100年引き継がれる想い。社会資本を共有するコワーキングスペース ― Meet Berlage(ミート・ベルラーへ)
アムステルダム中央駅の正面に位置するコワーキングスペース、Meet Berlage(ミート・ベルラーへ)は旧アムステルダム証券取引所のBeurs van Berlage(ブールス・ファン・ベルラーヘ)の一角を間借りして運営されています。1896年から1903年に建設され、100年以上の歴史を持つ建物です。コワーキング事業は2013年にスタートし、2016年にHans Huijsmans(ハンス・ハウスマンズ)氏が事業を継承。人々が持つ資産、アイデア、思想を持ち寄り、ゆるく心地よいコミュニティを形成しています。
このコワーキングスペースには、建築家であるHendrik Petrus Berlage(ヘンドリク・ペトルス・ベルラーヘ)が掲げた「社会的な資産を独り占めしない」という思想が根付いていました。利用者同士をつなげる工夫や、実際に生まれた人々のつながりについてハンス氏に話をうかがいました。
ーHans Huijsmans(ハンス・ハウスマンズ)
アムステルダム大学卒業後、外務省にてOECD関連の管理業務、住宅省(および環境省)での政策アドバイザー、アムステルダムの大手ソーシャル・ハウジングの理事会事務局長を経て独立。2006年に保育関連の事業を始め2009年に売却。現在はコワーキングスペースMeet Berlage(ミート・ベルラーへ)代表と、住宅協会・保育関連の人材紹介会社Steiger B(スタイガー・ベイ)の代表を務める。
スキルシェアを条件に、無料でスペースを解放
ワークスペースの正面の窓からアムステルダム中央駅を一望できるミート・ベルラーへは、駅から徒歩5分という抜群の立地。それにも関わらず、席もWiFiも無料で利用できます。無料利用の条件はただ一つ。それは、自分が持つ「社会資本」を登録し、利用者同士で助け合うこと。デザイナーであれば「デザイン」「コミュニケーション」、ライターであれば「コンテンツライティング」など、自分が提供できるスキルを事前に登録することで、席を予約することができます。
予約システムを提供しているのは、オランダ最大規模のネットワークを形成するSeats2Meet(シーツーミート)。社会資本で人と繋がるというコンセプトはもともとこのシーツーミートが提唱していたもので、ミート・ベルラーへはその理念に共感し、ネットワークの一つとして加わっています。この仕組みは、誰かが自分のスキルを見て、コラボレーションしたいと思った時に気軽に繋がることを目的としています。この文章を書いている私自身も、ミート・ベルラーへのコワーキングスペースを3年近く利用し、たくさんの出会いを経験しました。
******************************
• 課題の内容
コワーキングスペース「ミート・ベルラーへ」を紹介する文書を、最後の文の後から書き継ぐこと。

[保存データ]
******************************
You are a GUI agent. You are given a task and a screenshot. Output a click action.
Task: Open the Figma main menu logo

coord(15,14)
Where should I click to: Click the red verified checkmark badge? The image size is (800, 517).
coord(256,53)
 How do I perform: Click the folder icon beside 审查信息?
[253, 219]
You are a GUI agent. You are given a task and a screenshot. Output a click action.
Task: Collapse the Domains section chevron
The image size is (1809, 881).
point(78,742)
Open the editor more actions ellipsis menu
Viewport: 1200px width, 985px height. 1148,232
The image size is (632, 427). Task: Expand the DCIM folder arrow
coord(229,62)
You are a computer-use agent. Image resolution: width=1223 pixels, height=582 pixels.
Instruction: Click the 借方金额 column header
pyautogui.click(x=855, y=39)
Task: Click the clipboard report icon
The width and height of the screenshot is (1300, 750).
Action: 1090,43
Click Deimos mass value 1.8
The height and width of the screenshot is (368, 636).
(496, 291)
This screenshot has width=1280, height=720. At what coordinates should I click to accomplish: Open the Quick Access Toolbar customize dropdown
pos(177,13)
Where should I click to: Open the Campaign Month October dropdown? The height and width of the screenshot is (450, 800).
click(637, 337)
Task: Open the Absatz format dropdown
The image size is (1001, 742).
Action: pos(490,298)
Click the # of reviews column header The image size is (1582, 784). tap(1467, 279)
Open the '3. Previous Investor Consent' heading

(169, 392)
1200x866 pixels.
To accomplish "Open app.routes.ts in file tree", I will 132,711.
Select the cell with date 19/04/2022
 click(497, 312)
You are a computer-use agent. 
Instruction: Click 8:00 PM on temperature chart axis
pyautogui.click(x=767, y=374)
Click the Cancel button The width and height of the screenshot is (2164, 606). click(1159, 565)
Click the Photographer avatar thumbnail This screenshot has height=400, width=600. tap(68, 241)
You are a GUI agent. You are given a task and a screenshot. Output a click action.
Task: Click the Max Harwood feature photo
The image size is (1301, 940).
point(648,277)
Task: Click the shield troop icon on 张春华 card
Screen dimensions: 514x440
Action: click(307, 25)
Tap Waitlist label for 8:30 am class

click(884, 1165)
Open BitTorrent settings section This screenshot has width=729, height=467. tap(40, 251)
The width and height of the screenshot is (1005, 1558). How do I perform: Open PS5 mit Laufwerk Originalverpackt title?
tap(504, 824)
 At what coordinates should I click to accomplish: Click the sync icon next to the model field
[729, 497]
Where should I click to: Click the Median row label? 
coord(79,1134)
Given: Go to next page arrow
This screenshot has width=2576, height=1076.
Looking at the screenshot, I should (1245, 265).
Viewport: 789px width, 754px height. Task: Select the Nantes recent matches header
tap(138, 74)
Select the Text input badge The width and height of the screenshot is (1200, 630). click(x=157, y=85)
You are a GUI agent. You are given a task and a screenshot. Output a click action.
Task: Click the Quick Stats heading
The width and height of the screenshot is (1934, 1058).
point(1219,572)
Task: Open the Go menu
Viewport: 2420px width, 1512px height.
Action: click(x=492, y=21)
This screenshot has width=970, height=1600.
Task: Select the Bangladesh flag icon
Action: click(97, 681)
******************************
• 結果
ミート・ベルラーへは、無料のコワーキングスペースのほか専用デスクを持ちたい企業やフリーランス向けに有料のデスクサービスも提供しています。月額265ユーロで、コワーキングエリアよりも高速のインターネットを利用可能。コワーキングエリアは9時から18時までと利用時間帯が限られている上に、イベントがある時期は利用できないこともありますが、オフィススペースは24時間いつでもアクセス可能です。建築・Webサービス・デザイン・サーキュラーエコノミーのコンサルティングサービスなど様々な人たちが入居しています。
つながりを促進するイベント
コワーキングエリアとシェアオフィスのエリアは明確に分かれており、普段顔をあわせる機会は多くはありません。また、コワーキングエリアで働く人々も、「どんな仕事をしてるの?」「調子はどう?」などの軽い会話はあっても活発に仕事の話が飛び交っている訳ではありません。このため、利用者同士のつながりを促進する機会やイベントを積極的に行っています。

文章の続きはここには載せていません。